> _TASK DATA_

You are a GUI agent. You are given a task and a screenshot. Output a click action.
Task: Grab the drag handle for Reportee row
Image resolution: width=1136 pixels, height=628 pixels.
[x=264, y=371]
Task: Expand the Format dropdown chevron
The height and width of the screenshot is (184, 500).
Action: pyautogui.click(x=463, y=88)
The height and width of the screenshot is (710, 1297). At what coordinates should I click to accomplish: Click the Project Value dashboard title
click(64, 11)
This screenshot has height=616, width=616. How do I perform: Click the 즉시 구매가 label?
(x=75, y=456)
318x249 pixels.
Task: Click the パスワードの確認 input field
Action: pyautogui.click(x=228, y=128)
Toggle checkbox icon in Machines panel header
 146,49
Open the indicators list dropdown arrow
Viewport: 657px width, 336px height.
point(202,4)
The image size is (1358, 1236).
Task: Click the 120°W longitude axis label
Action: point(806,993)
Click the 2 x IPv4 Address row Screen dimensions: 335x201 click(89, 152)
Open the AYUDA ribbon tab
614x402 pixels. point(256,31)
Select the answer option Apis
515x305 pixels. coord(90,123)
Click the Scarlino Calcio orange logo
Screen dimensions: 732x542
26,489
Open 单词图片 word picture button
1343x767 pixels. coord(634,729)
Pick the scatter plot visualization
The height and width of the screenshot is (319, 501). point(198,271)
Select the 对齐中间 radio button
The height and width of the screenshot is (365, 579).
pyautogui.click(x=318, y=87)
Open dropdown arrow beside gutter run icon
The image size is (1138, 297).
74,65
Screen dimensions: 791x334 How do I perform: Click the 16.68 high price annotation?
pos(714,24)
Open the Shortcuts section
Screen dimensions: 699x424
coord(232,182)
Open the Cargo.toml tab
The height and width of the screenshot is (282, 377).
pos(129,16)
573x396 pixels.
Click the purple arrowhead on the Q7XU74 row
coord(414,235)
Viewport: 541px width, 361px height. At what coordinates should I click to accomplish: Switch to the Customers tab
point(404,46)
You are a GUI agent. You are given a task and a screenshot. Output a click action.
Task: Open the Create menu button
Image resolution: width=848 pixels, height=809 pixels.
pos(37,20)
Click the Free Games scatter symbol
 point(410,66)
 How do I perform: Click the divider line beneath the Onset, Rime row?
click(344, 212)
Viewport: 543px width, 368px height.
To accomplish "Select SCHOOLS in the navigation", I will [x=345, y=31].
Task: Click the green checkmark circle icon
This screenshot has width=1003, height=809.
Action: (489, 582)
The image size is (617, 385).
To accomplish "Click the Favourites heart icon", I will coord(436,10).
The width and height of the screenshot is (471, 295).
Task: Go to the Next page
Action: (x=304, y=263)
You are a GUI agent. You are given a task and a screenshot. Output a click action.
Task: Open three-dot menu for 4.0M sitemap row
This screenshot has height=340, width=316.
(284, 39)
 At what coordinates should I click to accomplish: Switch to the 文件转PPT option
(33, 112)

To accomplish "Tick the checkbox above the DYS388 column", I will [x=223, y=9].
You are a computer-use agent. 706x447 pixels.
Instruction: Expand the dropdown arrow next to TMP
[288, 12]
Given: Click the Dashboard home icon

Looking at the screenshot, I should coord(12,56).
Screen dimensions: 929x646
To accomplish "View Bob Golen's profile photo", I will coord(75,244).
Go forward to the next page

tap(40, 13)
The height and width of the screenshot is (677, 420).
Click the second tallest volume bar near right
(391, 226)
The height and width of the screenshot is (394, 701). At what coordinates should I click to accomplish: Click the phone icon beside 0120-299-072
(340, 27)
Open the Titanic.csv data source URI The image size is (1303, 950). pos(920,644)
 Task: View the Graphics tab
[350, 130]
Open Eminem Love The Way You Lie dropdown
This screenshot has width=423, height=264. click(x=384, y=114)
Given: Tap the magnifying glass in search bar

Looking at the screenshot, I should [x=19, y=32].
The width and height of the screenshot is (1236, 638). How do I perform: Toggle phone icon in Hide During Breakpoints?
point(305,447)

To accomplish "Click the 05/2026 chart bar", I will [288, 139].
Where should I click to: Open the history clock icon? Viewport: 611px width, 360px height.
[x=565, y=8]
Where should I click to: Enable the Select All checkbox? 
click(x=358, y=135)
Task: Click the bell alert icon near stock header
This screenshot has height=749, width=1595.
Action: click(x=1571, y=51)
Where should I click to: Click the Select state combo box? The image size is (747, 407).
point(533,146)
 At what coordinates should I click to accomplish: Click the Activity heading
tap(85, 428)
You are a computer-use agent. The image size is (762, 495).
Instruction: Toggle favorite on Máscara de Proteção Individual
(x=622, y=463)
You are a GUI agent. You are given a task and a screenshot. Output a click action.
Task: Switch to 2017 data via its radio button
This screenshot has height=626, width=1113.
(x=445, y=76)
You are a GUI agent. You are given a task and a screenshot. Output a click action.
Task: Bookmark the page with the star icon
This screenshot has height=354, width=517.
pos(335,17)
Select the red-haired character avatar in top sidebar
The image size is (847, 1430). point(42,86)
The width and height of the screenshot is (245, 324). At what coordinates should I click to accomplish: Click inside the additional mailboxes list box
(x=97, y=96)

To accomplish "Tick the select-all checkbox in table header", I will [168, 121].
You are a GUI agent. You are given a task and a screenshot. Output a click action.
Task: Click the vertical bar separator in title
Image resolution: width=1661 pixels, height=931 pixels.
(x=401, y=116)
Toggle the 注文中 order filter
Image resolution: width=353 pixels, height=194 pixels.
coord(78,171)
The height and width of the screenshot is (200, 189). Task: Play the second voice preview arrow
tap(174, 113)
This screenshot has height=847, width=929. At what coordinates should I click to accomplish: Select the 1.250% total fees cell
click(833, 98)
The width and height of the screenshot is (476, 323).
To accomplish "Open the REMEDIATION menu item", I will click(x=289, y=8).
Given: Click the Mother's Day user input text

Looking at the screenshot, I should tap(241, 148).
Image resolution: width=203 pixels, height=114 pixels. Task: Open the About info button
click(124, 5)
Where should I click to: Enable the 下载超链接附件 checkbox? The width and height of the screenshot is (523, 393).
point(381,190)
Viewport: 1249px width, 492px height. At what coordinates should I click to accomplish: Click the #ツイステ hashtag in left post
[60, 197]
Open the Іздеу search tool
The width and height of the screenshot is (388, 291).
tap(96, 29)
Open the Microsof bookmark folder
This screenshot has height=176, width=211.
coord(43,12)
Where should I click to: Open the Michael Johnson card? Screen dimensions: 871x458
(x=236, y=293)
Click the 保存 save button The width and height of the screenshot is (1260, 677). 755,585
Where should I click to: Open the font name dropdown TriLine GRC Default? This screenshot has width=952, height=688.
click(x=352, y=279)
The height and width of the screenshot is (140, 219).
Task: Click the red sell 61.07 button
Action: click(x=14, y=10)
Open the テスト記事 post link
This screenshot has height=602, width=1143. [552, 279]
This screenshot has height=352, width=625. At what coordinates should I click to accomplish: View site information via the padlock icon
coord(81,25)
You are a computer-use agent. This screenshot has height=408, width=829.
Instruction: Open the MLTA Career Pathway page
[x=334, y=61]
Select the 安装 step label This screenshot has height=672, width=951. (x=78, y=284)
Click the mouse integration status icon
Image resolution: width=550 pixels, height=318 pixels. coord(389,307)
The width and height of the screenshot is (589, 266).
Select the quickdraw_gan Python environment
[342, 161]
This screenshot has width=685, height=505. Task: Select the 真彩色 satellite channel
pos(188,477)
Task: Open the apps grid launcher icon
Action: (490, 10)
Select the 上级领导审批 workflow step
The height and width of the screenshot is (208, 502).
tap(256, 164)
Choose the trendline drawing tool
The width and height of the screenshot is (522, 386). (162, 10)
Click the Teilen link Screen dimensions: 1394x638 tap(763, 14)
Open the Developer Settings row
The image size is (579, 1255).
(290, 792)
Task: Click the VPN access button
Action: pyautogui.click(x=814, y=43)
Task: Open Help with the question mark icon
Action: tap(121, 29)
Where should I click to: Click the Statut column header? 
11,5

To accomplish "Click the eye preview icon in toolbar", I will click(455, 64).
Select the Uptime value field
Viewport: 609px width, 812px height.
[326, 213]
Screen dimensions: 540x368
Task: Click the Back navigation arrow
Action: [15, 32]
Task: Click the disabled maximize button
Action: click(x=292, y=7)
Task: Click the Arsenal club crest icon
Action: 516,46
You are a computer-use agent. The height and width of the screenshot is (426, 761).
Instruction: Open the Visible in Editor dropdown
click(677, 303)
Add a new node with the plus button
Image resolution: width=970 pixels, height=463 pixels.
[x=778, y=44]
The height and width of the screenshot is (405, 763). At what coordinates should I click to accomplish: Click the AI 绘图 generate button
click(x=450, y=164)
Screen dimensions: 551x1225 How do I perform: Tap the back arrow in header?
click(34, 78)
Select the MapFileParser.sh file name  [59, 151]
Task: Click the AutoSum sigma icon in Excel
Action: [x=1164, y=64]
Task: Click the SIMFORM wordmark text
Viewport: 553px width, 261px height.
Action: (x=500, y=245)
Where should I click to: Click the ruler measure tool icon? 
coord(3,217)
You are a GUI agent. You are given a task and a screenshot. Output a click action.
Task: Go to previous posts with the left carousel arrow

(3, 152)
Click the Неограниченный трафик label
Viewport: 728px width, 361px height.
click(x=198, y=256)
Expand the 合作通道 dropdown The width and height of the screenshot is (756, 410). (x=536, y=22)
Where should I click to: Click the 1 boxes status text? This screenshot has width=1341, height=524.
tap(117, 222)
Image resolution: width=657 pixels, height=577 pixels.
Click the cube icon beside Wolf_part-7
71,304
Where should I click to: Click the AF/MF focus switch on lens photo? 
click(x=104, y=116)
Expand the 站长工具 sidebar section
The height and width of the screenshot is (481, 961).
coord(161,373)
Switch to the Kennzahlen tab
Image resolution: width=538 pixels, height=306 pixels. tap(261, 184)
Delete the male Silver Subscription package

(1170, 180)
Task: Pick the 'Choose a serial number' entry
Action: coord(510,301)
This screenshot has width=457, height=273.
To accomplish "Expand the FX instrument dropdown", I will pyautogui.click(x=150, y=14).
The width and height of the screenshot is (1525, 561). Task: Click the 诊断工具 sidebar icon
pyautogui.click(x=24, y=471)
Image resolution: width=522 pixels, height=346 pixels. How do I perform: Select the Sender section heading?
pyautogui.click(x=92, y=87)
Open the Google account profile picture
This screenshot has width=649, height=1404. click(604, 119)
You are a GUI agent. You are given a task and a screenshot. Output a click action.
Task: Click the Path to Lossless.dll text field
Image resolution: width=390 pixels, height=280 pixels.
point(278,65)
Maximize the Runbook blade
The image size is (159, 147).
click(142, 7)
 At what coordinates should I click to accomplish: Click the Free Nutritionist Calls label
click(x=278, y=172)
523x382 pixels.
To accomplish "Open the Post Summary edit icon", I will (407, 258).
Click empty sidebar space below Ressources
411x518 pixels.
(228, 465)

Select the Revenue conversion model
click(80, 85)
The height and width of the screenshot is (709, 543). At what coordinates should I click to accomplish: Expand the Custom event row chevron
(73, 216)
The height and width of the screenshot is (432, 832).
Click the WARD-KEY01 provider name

> _ASSIGNMENT_
In the listing above, locate the line containing "Task: Bookmark the page with the star icon" and the line containing "Toggle the 注文中 order filter". Extract those two lines and every line between them, exactly as written, and only those.

> _WRITTEN SOLUTION_
Task: Bookmark the page with the star icon
This screenshot has height=354, width=517.
pos(335,17)
Select the red-haired character avatar in top sidebar
The image size is (847, 1430). point(42,86)
The width and height of the screenshot is (245, 324). At what coordinates should I click to accomplish: Click inside the additional mailboxes list box
(x=97, y=96)

To accomplish "Tick the select-all checkbox in table header", I will [168, 121].
You are a GUI agent. You are given a task and a screenshot. Output a click action.
Task: Click the vertical bar separator in title
Image resolution: width=1661 pixels, height=931 pixels.
(x=401, y=116)
Toggle the 注文中 order filter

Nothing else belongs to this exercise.